● **DOCUMENT SECTION**
········

RTR FM Presenter. Glory Guerrillas Producer and Co-Host. Contributer to Football Nation Radio and Football West. Worships at the feet of the mighty Cats, Socceroos, Matildas, West Perth, Glory and Glasgow's Green and White most of the time.


  1. Peter Fuller says

    Superb summaries. Your encyclopedic knowledge of the world game is staggering. I hope that you will forgive a minor partisan quibble. The turning point of the European Cup was surely Celtics’s win in 1967.
    Your reference to England and 1966 and the British successes later reminds me of a political cartoon in the late 60s. Harold Wilson the Labor PM at the time was remarking to a colleague: Under the Tories nothing, with Labor the World Cup and two European Cups.

  2. Dennis Gedling says

    Thanks Peter. I didn’t know that much about the early years of this competition so wanted to learn for myself too considering the political background at the time. Definitely all a bit nationalistic with all the players playing in their own country unlike these days.

    The people that matter know the Hoops were the first to do it from the UK ;) All local boys too.

  3. Peter Fuller says

    It’s my understanding that the Celtic team was made up of players born within something like a radius of 25 miles of Glasgow – inconceivable nowadays, and to think that it’s a mere fifty years ago. Incidentally my mate who came to Melbourne as a twenty year old was/is a Rangers’ fanatic. Bill saw the Real Madrid-Eintracht Frankfurt Euro Cup Final at Hampden Park in 1960 (see links). He and his co-religionists took comfort in the fact that the immortal manager Jock Stein was a Mason.

········

● **EXTRACTED MATERIAL**
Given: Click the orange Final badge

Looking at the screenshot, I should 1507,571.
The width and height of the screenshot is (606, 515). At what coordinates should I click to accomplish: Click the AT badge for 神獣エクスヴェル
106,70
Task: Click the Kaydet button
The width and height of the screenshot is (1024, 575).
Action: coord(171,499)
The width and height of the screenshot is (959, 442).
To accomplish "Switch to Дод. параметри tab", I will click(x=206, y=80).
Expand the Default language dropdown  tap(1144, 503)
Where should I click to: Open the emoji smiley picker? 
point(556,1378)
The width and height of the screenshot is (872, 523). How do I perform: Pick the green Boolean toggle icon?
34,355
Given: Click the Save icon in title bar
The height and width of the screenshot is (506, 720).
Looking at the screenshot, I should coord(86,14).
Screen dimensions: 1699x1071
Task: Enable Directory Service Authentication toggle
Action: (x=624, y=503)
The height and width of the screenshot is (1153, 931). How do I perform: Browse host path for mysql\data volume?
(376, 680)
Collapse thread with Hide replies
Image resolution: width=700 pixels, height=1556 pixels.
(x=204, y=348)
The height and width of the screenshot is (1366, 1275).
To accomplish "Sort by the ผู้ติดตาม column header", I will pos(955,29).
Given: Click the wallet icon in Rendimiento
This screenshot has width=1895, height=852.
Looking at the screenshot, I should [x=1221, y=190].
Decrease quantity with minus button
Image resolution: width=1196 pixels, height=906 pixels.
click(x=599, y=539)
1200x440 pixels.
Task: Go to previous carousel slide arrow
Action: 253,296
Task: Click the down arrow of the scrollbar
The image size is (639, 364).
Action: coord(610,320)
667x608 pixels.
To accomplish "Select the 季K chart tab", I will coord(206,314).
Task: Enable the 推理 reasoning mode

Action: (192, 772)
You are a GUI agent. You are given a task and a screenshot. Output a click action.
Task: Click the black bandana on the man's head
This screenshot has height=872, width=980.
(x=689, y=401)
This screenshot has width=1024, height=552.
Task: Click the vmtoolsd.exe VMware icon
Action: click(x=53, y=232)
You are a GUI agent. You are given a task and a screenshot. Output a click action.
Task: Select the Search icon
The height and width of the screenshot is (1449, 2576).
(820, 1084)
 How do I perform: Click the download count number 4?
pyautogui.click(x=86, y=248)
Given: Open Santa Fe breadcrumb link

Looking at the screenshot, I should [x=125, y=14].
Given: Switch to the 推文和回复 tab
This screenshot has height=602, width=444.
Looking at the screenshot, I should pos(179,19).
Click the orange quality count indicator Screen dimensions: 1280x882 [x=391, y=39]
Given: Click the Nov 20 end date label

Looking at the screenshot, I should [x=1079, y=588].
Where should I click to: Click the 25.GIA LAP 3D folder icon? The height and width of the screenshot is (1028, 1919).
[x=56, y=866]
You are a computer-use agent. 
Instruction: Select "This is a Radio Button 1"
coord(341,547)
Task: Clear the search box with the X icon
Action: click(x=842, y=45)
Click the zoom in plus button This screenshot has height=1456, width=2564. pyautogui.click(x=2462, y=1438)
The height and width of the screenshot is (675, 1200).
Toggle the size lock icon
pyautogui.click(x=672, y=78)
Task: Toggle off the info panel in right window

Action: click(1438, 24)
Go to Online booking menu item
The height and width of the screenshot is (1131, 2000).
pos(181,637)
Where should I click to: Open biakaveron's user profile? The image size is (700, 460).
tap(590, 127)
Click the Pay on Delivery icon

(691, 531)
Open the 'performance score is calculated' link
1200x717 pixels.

········

● **WORK REQUIRED**
Extract the passage of the European Cup comment thread from "RTR FM Presenter." to "of the time.", word for word.

● **ANSWER**
RTR FM Presenter. Glory Guerrillas Producer and Co-Host. Contributer to Football Nation Radio and Football West. Worships at the feet of the mighty Cats, Socceroos, Matildas, West Perth, Glory and Glasgow's Green and White most of the time.